Until 2030, India does not intend to shut down any coal-fired power units

The Indian government has requested that power producing companies across the country delay the retirement of coal-fired power plants until 2030 so that the country may continue to meet its demand for electricity. After analyzing a notice from the government’s energy ministry, the news agency Reuters reported the statement after it was made. The Central Electricity Authority (CEA), which acts as an advisor to the ministry, issued the following statement in its capacity as such: “It is advised to all power utilities not to retire any thermal (power generation) units till 2030 and ensure availability of units after carrying out renovation and modernization activities if required.”

According to Reuters, the government has not established a time period for shutting down coal-fired power facilities; however, it did announce the previous year that it will lower the amount of electricity produced by at least 81 coal-fired power plants over the course of the following four years. Despite this, the proposal put out by the government did not include any language on the shutting down of any of India’s 179 coal-fired power facilities that are already in operation. Reuters emailed the Union Power Ministry for comment, but it did not receive an immediate response from the ministry.

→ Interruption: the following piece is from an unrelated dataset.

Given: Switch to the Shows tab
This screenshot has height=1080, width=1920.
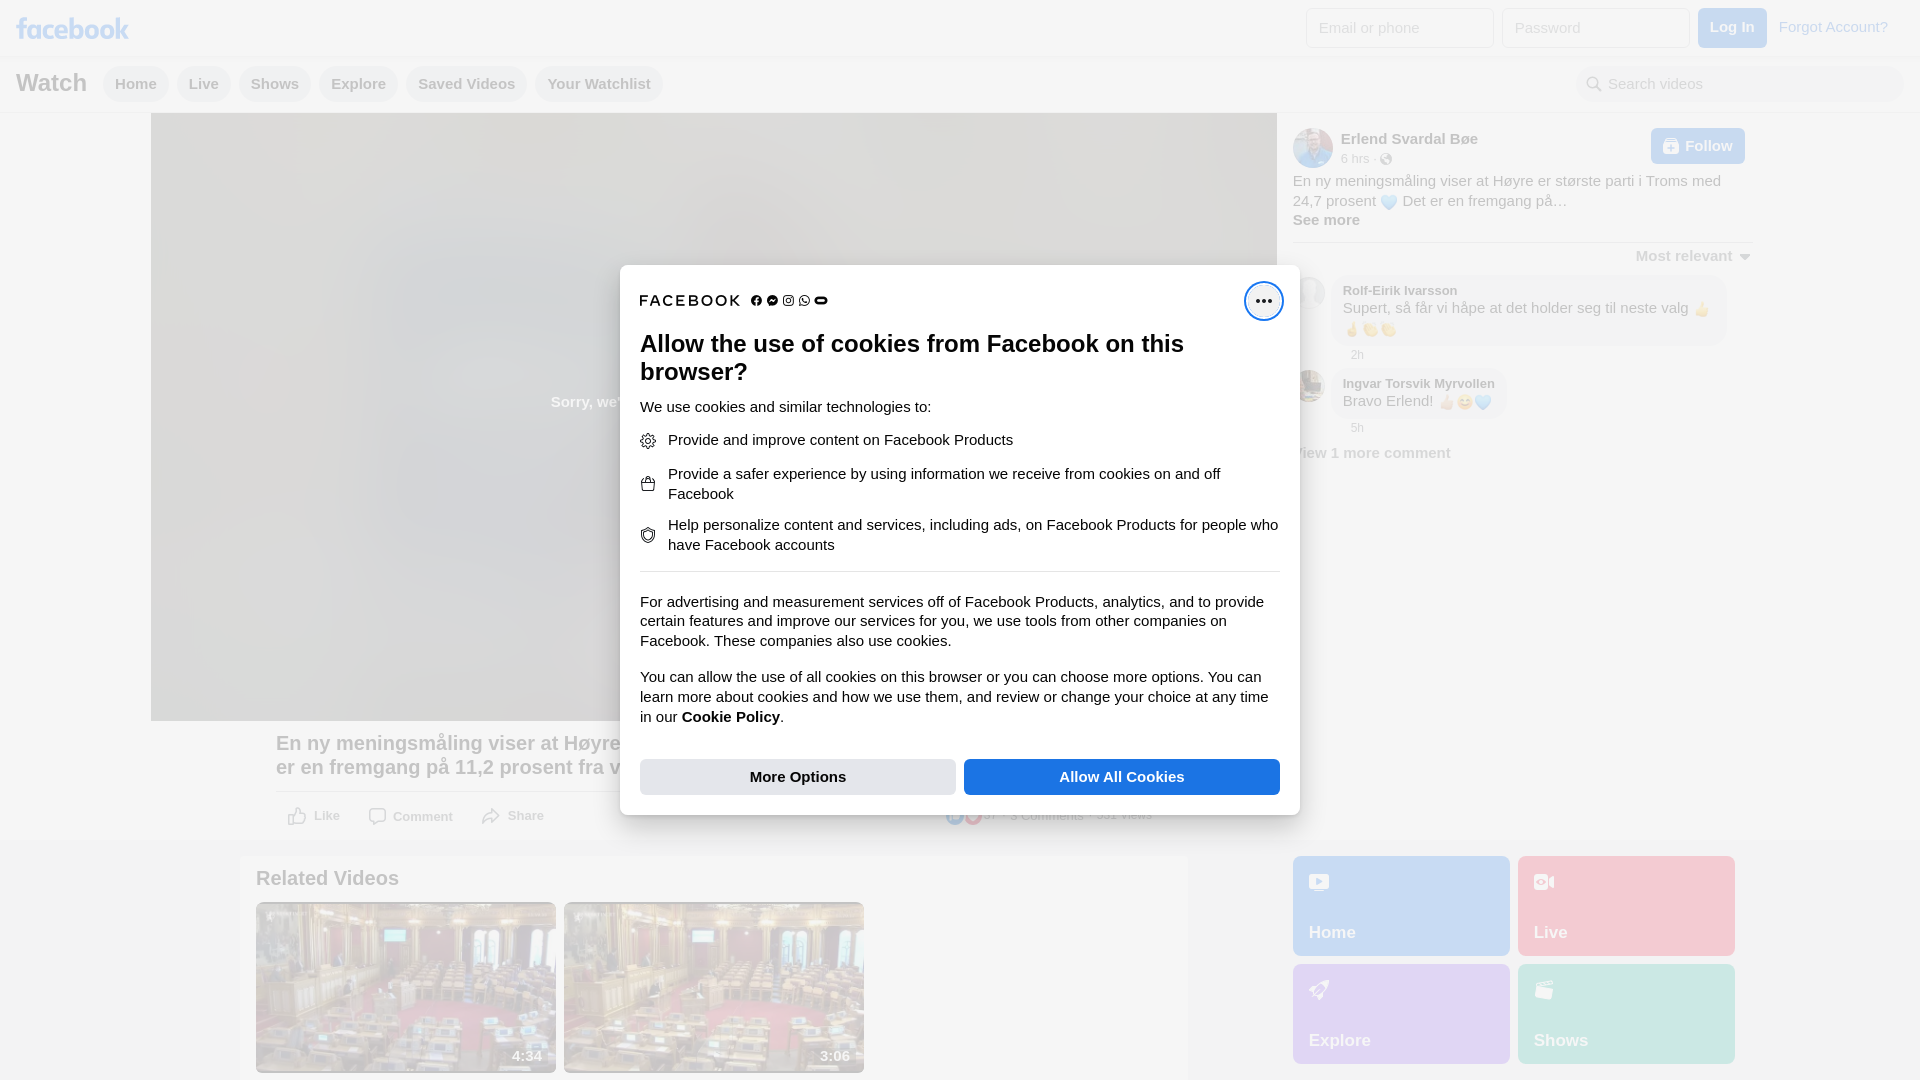Looking at the screenshot, I should tap(274, 84).
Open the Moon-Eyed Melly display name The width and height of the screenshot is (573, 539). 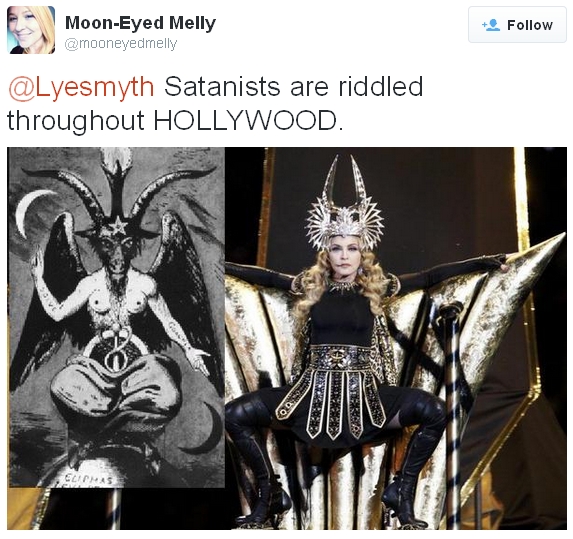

The majority of India’s yearly energy production is accomplished through the use of coal, which makes India the second largest importer of coal in the world. In recent weeks, there has been an uptick in the nation’s need for electricity, particularly when limitations on the use of Covid-19 in manufacturing plants were lifted. There has also been a rise in the amount of power that homes require. The Indian government revealed its intentions to increase the number of nuclear power plants that are currently in operation just one month ago. Jitendra Singh, who is the Union Minister of State for Science and Technology, stated that the government had, in principle, approved five new areas for the development of nuclear facilities. In addition, the government has granted administrative and financial authorisation for the construction of ten pressurized heavy water reactors (PHWRs) with locally designed components in fleet mode. It is now in the process of building 11 reactors, which, when completed, will have a total capacity of 8.7GW.